Exercise instructions ::
Repeat exactly the lines below that lie between the line with "You are a computer-use" and the line with "Instruction: Select column I header", counting both of those lines as part of the answer.

Extracted records ::
»»
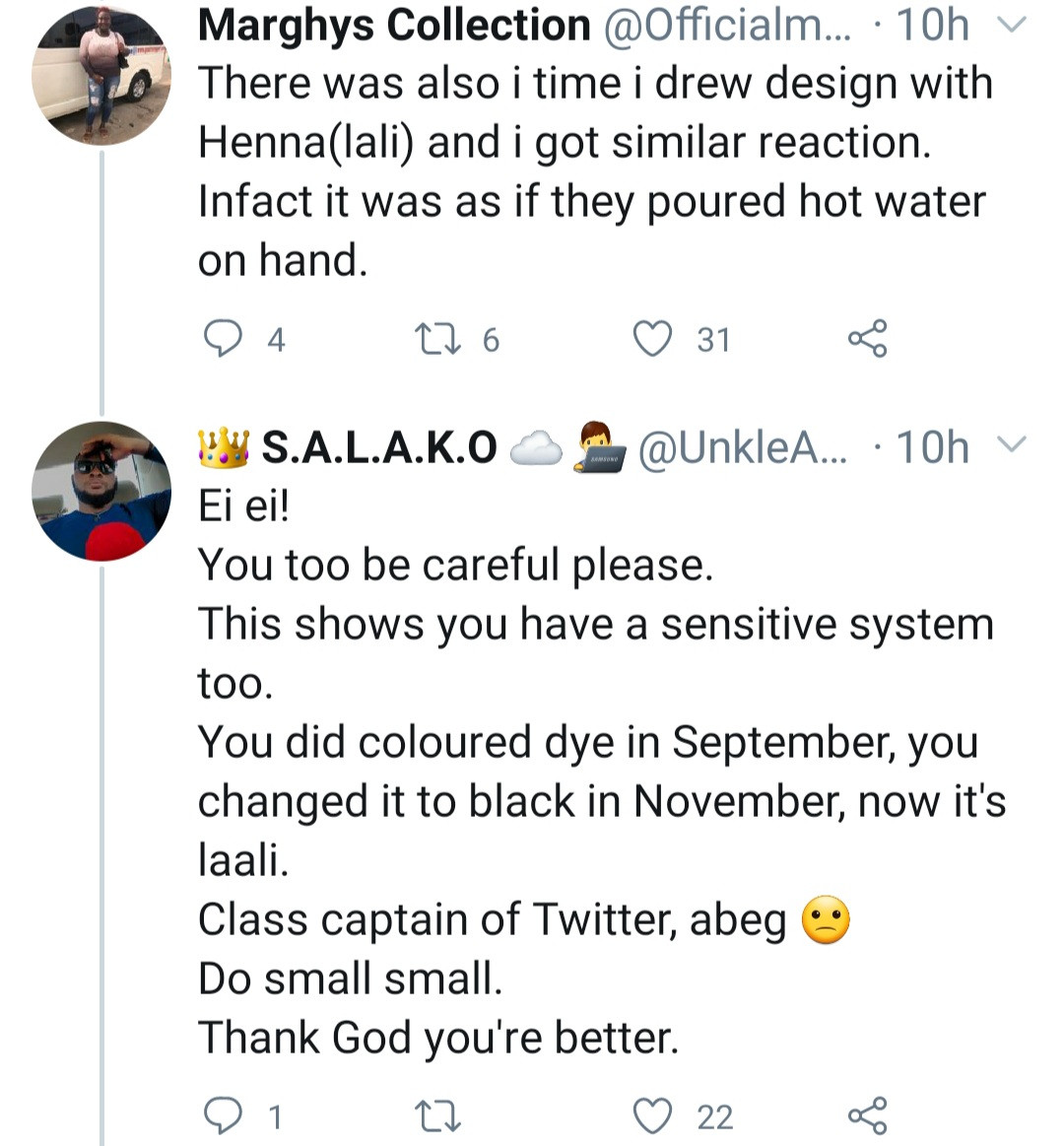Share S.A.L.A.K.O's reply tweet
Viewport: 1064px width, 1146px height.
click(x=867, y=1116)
««
»»
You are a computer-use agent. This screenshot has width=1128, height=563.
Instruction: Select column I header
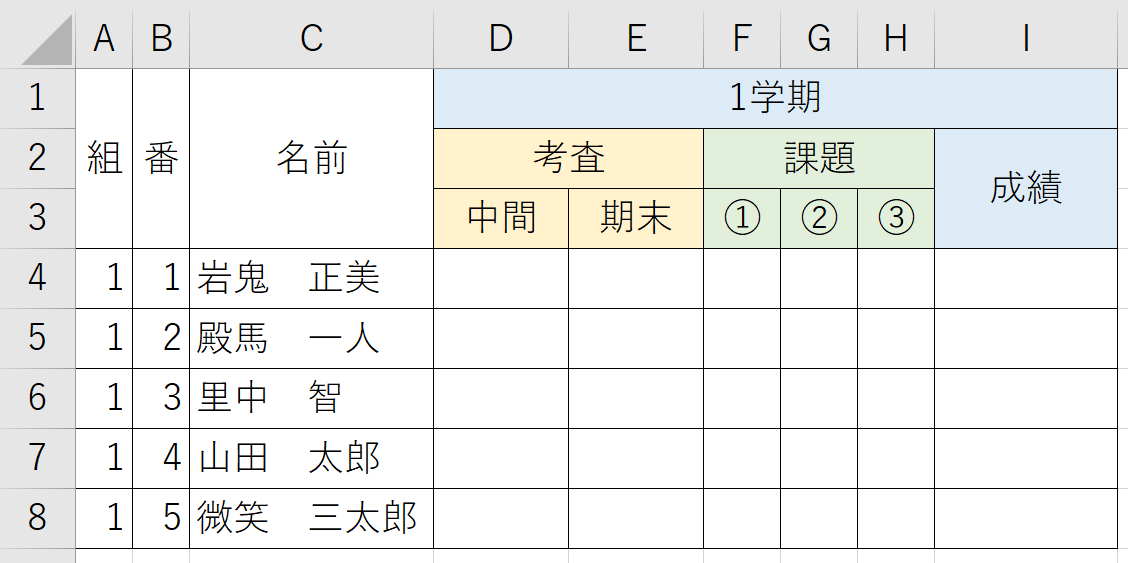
««
Result for this exercise ::
You are a computer-use agent. This screenshot has width=1128, height=563.
Instruction: Select column I header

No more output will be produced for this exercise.